## KUTIPAN DOKUMEN

^^^^^^^^^^^^^^^^

Sayangnya, kekuatan mereka mulai melemah sejak VOC membalasnya dengan serangan pertama pada November 1741. Meskipun pasukan Martopuro dan Sing Seh berhasil mempertahankan wilayah Terboyo, mereka terpaksa kehilangan kendali atas wilayah Kaligawe. Akhirnya, serangan kedua VOC pada 9 November 1741 berhasil menaklukkan wilayah Terboyo.

Gambaran Terboyo saat diserang juga tergambar jelas dalam peta pertempuran tahun 1741 berjudul Kaart van Samarang en Omstreken. Benevens aanwysing van ‘s Comp.s Leger en ‘s Vyands Vlugt. Gecommandeert en Chef door Commandant Gerrit Mom, Anno 1741. Dalam peta tersebut, permukiman penduduk digambarkan terbakar sebuah strategi perang yang dilakukan oleh pasukan aliansi Tionghoa-Jawa saat mundur dari Kaligawe. Kemungkinan jelas tujuannya agar wilayah tersebut tak dapat segera dimanfaatkan oleh VOC.

^^^^^^^^^^^^^^^^

## DATA TERSIMPAN
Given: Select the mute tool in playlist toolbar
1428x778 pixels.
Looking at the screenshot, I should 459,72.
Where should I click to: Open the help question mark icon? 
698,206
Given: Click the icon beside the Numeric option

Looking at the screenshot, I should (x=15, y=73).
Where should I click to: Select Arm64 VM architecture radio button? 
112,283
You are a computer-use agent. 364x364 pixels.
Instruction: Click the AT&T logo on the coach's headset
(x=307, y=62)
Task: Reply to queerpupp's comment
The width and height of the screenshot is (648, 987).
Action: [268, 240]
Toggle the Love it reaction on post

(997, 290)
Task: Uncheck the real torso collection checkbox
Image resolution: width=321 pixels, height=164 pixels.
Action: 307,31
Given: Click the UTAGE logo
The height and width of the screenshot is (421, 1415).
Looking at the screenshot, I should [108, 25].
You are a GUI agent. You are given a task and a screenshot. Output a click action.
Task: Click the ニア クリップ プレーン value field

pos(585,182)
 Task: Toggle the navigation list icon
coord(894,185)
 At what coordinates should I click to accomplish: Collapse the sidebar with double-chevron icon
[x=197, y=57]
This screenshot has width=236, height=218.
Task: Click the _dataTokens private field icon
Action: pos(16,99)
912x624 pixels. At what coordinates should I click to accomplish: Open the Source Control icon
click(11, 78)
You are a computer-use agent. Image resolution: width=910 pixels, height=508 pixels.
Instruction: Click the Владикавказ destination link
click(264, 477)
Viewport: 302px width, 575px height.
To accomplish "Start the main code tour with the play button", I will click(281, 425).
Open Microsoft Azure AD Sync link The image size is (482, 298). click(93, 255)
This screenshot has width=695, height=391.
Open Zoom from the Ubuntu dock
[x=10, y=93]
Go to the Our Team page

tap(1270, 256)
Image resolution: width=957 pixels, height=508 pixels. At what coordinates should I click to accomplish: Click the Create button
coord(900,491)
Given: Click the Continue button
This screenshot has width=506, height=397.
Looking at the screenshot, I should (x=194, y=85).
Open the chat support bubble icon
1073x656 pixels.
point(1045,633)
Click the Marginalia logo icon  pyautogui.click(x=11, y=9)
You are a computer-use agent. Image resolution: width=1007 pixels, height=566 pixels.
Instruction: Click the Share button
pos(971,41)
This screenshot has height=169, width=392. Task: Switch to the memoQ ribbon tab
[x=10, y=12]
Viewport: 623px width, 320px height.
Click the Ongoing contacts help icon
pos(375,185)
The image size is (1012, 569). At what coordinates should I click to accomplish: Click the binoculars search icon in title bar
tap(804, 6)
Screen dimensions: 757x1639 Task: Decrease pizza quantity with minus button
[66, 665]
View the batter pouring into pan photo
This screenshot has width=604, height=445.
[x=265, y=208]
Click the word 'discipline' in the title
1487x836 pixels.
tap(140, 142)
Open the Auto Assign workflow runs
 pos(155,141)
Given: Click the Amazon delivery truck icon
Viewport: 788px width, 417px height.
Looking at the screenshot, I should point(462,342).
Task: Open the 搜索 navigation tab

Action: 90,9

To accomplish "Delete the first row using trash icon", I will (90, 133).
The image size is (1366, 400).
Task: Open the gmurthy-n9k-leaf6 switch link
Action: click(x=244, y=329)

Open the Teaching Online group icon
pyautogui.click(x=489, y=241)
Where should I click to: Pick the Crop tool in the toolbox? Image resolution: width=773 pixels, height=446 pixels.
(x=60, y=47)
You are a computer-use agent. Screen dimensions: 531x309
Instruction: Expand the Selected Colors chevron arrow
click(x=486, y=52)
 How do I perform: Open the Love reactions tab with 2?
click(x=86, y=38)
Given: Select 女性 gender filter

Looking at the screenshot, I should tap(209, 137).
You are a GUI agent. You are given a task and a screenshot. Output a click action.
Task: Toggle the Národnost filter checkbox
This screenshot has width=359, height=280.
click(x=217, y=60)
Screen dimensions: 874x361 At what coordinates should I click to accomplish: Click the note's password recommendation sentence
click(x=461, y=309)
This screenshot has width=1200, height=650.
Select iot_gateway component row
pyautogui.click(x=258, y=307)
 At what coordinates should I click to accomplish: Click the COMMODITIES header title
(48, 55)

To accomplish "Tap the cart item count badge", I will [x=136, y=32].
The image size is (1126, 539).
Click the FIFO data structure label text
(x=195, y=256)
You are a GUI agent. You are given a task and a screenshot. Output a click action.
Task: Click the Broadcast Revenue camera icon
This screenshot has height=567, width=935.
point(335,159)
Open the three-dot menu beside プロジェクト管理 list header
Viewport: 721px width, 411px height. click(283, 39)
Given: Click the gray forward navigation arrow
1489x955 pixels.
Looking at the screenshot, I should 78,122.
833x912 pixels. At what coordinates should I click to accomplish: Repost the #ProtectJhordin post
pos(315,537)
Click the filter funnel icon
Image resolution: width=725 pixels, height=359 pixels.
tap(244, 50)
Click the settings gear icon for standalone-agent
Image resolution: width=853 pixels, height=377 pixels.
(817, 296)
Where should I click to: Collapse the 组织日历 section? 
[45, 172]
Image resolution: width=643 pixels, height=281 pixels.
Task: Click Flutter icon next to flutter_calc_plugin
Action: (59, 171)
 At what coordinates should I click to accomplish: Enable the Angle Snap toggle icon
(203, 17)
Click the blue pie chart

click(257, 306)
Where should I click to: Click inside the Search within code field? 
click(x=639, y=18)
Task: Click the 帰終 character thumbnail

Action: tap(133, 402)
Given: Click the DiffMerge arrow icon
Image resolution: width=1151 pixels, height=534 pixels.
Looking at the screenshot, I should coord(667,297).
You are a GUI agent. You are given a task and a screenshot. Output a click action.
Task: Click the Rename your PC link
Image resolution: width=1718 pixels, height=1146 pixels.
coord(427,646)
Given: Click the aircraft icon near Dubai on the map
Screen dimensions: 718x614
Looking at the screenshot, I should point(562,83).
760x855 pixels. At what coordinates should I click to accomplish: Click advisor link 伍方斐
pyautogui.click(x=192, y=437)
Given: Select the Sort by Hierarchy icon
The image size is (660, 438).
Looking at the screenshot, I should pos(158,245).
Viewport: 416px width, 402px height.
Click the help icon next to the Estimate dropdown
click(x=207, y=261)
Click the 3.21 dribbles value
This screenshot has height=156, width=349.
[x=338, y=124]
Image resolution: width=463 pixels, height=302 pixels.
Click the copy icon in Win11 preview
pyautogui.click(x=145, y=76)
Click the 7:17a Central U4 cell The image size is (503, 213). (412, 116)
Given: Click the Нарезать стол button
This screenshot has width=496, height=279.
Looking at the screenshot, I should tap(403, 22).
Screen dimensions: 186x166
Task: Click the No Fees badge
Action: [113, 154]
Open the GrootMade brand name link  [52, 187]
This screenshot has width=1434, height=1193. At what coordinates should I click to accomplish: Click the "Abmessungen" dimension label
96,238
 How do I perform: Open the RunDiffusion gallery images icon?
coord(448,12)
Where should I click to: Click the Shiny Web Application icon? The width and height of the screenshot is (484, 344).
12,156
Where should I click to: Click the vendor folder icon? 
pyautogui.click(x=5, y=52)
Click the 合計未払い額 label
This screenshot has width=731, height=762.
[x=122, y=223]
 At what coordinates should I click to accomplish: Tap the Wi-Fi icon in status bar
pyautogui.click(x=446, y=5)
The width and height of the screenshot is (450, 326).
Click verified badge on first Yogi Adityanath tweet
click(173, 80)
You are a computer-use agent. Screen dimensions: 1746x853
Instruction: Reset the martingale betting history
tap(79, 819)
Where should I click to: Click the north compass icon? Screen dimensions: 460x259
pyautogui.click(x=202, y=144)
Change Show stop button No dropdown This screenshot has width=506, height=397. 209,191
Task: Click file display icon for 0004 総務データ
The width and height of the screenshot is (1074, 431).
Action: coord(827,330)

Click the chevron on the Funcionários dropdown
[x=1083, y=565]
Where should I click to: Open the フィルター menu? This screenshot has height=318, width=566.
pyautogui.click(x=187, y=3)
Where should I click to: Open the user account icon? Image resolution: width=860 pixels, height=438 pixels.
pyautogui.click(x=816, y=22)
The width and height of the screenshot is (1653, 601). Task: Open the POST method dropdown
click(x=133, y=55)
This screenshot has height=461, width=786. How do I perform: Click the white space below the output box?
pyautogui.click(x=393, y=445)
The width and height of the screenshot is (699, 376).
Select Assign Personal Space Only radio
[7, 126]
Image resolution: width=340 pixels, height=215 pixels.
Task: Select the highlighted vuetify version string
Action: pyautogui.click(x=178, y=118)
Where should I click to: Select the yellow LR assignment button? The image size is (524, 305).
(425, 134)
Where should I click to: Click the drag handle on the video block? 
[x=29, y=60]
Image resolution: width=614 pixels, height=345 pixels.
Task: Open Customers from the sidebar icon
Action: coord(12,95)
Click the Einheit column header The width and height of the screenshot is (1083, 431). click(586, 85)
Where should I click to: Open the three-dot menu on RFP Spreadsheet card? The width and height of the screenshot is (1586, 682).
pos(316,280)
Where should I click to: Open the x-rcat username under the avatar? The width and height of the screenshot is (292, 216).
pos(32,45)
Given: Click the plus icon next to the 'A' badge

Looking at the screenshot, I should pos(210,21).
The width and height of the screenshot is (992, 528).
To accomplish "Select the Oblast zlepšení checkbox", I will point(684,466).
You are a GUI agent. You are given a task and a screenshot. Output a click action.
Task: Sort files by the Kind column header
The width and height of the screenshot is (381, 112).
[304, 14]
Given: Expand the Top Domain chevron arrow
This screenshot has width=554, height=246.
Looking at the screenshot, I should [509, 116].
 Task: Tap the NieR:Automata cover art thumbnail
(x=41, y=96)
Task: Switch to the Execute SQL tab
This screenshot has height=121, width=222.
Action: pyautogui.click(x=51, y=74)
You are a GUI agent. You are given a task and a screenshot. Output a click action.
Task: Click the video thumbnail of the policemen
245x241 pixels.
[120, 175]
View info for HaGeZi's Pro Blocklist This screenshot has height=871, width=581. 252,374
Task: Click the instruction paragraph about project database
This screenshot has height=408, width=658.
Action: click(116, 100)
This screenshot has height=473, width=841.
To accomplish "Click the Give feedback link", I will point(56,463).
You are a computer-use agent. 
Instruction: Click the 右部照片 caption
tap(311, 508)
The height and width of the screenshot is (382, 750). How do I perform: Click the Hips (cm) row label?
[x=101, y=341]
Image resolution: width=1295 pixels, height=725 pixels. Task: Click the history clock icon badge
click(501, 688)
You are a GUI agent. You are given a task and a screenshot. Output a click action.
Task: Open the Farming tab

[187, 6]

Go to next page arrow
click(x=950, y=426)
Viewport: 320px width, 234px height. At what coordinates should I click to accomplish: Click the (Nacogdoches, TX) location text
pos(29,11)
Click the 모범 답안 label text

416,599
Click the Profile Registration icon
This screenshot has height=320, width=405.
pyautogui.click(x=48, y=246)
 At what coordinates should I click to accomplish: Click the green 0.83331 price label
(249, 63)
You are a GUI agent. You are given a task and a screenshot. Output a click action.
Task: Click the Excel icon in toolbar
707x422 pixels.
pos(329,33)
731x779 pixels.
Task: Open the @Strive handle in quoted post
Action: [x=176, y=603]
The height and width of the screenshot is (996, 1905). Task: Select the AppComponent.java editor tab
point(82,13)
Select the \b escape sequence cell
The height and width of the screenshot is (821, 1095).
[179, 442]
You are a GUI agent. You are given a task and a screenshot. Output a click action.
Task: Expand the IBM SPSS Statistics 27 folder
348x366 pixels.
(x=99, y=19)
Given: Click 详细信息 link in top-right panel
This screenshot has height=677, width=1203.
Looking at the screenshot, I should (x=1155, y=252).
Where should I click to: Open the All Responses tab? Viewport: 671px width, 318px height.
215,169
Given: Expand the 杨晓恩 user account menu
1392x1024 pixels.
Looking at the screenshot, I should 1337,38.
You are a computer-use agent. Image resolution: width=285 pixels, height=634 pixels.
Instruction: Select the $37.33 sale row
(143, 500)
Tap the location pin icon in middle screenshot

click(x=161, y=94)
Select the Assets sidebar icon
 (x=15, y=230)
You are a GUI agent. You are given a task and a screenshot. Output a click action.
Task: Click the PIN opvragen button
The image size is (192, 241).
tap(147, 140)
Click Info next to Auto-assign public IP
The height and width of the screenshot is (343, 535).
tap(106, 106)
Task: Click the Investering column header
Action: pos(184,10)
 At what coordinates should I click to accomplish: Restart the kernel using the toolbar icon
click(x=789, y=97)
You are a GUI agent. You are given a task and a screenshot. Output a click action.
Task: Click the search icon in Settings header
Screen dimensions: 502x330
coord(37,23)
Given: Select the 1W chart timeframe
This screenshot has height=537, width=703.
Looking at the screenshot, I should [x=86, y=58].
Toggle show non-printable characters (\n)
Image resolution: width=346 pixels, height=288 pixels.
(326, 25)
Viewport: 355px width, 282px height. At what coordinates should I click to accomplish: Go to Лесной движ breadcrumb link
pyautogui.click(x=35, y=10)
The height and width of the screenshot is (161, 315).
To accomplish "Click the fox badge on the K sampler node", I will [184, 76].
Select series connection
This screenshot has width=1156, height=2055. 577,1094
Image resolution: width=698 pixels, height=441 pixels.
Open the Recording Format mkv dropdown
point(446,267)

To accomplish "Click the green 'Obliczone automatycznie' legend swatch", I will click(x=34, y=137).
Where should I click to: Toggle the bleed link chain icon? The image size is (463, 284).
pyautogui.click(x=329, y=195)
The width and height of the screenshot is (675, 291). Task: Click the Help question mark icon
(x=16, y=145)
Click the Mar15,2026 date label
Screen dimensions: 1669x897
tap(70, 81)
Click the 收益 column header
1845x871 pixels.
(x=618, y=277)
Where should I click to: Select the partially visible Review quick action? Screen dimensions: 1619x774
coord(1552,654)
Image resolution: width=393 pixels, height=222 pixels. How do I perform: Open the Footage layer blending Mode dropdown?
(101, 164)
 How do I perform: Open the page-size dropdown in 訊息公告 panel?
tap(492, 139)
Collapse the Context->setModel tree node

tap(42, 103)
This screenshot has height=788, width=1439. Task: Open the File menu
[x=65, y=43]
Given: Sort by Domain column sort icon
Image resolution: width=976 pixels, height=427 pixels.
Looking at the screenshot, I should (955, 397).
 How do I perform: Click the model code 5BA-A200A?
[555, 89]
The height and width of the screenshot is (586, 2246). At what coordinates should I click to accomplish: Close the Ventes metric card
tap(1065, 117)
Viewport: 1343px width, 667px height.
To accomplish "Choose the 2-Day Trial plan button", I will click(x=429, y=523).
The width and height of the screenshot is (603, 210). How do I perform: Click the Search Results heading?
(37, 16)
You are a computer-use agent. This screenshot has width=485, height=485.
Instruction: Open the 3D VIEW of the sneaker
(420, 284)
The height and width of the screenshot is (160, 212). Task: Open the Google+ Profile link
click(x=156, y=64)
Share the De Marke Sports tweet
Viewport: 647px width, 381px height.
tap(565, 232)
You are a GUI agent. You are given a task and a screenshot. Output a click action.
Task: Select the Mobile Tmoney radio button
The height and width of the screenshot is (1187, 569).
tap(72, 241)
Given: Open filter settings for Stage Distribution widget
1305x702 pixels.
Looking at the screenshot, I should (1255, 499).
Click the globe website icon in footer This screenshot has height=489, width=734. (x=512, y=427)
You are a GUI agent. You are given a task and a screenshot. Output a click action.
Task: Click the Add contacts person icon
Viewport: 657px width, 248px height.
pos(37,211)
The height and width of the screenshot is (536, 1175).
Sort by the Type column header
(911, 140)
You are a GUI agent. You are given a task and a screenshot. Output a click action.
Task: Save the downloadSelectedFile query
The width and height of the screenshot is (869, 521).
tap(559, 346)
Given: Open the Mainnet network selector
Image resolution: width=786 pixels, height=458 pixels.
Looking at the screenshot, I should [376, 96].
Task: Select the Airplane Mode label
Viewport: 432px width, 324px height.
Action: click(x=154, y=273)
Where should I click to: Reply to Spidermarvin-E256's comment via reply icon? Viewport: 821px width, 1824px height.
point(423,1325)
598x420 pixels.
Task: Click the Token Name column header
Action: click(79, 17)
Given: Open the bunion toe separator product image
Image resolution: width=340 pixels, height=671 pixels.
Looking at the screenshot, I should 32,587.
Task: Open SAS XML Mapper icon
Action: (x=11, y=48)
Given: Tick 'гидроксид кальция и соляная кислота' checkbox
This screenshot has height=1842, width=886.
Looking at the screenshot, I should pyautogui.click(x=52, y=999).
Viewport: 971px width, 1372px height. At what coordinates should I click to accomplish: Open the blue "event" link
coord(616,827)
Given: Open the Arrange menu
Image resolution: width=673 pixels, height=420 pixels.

^^^^^^^^^^^^^^^^

## YANG DIHARAPKAN
Bisakah Anda menyalin kata demi kata bagian teks tentang pertempuran di Terboyo antara "Sayangnya, kekuatan mereka" dan "dimanfaatkan oleh VOC.", dengan kedua batas itu ikut disalin?

## JAWABAN
Sayangnya, kekuatan mereka mulai melemah sejak VOC membalasnya dengan serangan pertama pada November 1741. Meskipun pasukan Martopuro dan Sing Seh berhasil mempertahankan wilayah Terboyo, mereka terpaksa kehilangan kendali atas wilayah Kaligawe. Akhirnya, serangan kedua VOC pada 9 November 1741 berhasil menaklukkan wilayah Terboyo.

Gambaran Terboyo saat diserang juga tergambar jelas dalam peta pertempuran tahun 1741 berjudul Kaart van Samarang en Omstreken. Benevens aanwysing van ‘s Comp.s Leger en ‘s Vyands Vlugt. Gecommandeert en Chef door Commandant Gerrit Mom, Anno 1741. Dalam peta tersebut, permukiman penduduk digambarkan terbakar sebuah strategi perang yang dilakukan oleh pasukan aliansi Tionghoa-Jawa saat mundur dari Kaligawe. Kemungkinan jelas tujuannya agar wilayah tersebut tak dapat segera dimanfaatkan oleh VOC.